RECORDS FOR THE EXERCISE:

++++++++++

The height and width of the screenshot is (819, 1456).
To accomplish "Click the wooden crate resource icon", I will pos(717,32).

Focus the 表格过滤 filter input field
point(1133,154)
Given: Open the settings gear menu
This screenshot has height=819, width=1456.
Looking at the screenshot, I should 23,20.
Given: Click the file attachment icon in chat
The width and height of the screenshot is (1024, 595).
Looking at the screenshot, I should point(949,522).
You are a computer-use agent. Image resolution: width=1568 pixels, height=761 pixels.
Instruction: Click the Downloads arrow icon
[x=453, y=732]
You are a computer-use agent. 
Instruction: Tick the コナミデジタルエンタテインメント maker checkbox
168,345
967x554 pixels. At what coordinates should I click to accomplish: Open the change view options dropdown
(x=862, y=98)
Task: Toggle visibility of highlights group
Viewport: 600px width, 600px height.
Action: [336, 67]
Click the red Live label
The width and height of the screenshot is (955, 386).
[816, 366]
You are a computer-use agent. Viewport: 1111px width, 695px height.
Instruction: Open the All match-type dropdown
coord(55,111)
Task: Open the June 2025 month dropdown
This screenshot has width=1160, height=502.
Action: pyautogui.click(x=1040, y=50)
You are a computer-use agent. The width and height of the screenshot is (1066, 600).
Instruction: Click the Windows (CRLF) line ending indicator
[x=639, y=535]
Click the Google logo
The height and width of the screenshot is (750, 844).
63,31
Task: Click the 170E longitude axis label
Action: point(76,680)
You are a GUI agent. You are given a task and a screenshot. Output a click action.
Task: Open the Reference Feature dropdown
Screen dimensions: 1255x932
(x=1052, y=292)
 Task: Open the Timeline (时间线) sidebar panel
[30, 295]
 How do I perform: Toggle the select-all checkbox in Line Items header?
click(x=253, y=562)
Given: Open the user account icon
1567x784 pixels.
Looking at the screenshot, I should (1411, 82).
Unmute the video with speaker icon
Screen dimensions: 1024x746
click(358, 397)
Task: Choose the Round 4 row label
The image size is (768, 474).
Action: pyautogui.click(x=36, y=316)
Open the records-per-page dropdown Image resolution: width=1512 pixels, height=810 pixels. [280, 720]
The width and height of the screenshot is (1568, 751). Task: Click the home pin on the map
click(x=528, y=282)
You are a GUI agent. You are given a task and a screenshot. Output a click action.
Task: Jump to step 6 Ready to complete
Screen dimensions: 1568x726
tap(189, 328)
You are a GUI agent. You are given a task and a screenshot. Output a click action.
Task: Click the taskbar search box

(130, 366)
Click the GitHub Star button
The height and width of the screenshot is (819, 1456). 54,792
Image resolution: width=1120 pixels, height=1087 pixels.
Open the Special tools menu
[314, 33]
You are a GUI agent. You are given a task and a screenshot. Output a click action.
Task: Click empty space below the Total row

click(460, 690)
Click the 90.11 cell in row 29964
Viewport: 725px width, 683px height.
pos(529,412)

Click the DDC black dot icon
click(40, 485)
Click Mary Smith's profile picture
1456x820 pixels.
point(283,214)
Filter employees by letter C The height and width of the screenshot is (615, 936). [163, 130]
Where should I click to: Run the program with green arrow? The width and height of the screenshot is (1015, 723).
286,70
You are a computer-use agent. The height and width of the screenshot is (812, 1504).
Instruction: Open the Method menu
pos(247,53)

++++++++++

THE EXERCISE:
Render the listing above as a JSON array of strings, with one string per line and blank lines left out.

FINAL ANSWER:
[
  "The height and width of the screenshot is (819, 1456).",
  "To accomplish \"Click the wooden crate resource icon\", I will pos(717,32).",
  "Focus the 表格过滤 filter input field",
  "point(1133,154)",
  "Given: Open the settings gear menu",
  "This screenshot has height=819, width=1456.",
  "Looking at the screenshot, I should 23,20.",
  "Given: Click the file attachment icon in chat",
  "The width and height of the screenshot is (1024, 595).",
  "Looking at the screenshot, I should point(949,522).",
  "You are a computer-use agent. Image resolution: width=1568 pixels, height=761 pixels.",
  "Instruction: Click the Downloads arrow icon",
  "[x=453, y=732]",
  "You are a computer-use agent. ",
  "Instruction: Tick the コナミデジタルエンタテインメント maker checkbox",
  "168,345",
  "967x554 pixels. At what coordinates should I click to accomplish: Open the change view options dropdown",
  "(x=862, y=98)",
  "Task: Toggle visibility of highlights group",
  "Viewport: 600px width, 600px height.",
  "Action: [336, 67]",
  "Click the red Live label",
  "The width and height of the screenshot is (955, 386).",
  "[816, 366]",
  "You are a computer-use agent. Viewport: 1111px width, 695px height.",
  "Instruction: Open the All match-type dropdown",
  "coord(55,111)",
  "Task: Open the June 2025 month dropdown",
  "This screenshot has width=1160, height=502.",
  "Action: pyautogui.click(x=1040, y=50)",
  "You are a computer-use agent. The width and height of the screenshot is (1066, 600).",
  "Instruction: Click the Windows (CRLF) line ending indicator",
  "[x=639, y=535]",
  "Click the Google logo",
  "The height and width of the screenshot is (750, 844).",
  "63,31",
  "Task: Click the 170E longitude axis label",
  "Action: point(76,680)",
  "You are a GUI agent. You are given a task and a screenshot. Output a click action.",
  "Task: Open the Reference Feature dropdown",
  "Screen dimensions: 1255x932",
  "(x=1052, y=292)",
  " Task: Open the Timeline (时间线) sidebar panel",
  "[30, 295]",
  " How do I perform: Toggle the select-all checkbox in Line Items header?",
  "click(x=253, y=562)",
  "Given: Open the user account icon",
  "1567x784 pixels.",
  "Looking at the screenshot, I should (1411, 82).",
  "Unmute the video with speaker icon",
  "Screen dimensions: 1024x746",
  "click(358, 397)",
  "Task: Choose the Round 4 row label",
  "The image size is (768, 474).",
  "Action: pyautogui.click(x=36, y=316)",
  "Open the records-per-page dropdown Image resolution: width=1512 pixels, height=810 pixels. [280, 720]",
  "The width and height of the screenshot is (1568, 751). Task: Click the home pin on the map",
  "click(x=528, y=282)",
  "You are a GUI agent. You are given a task and a screenshot. Output a click action.",
  "Task: Jump to step 6 Ready to complete",
  "Screen dimensions: 1568x726",
  "tap(189, 328)",
  "You are a GUI agent. You are given a task and a screenshot. Output a click action.",
  "Task: Click the taskbar search box",
  "(130, 366)",
  "Click the GitHub Star button",
  "The height and width of the screenshot is (819, 1456). 54,792",
  "Image resolution: width=1120 pixels, height=1087 pixels.",
  "Open the Special tools menu",
  "[314, 33]",
  "You are a GUI agent. You are given a task and a screenshot. Output a click action.",
  "Task: Click empty space below the Total row",
  "click(460, 690)",
  "Click the 90.11 cell in row 29964",
  "Viewport: 725px width, 683px height.",
  "pos(529,412)",
  "Click the DDC black dot icon",
  "click(40, 485)",
  "Click Mary Smith's profile picture",
  "1456x820 pixels.",
  "point(283,214)",
  "Filter employees by letter C The height and width of the screenshot is (615, 936). [163, 130]",
  "Where should I click to: Run the program with green arrow? The width and height of the screenshot is (1015, 723).",
  "286,70",
  "You are a computer-use agent. The height and width of the screenshot is (812, 1504).",
  "Instruction: Open the Method menu",
  "pos(247,53)"
]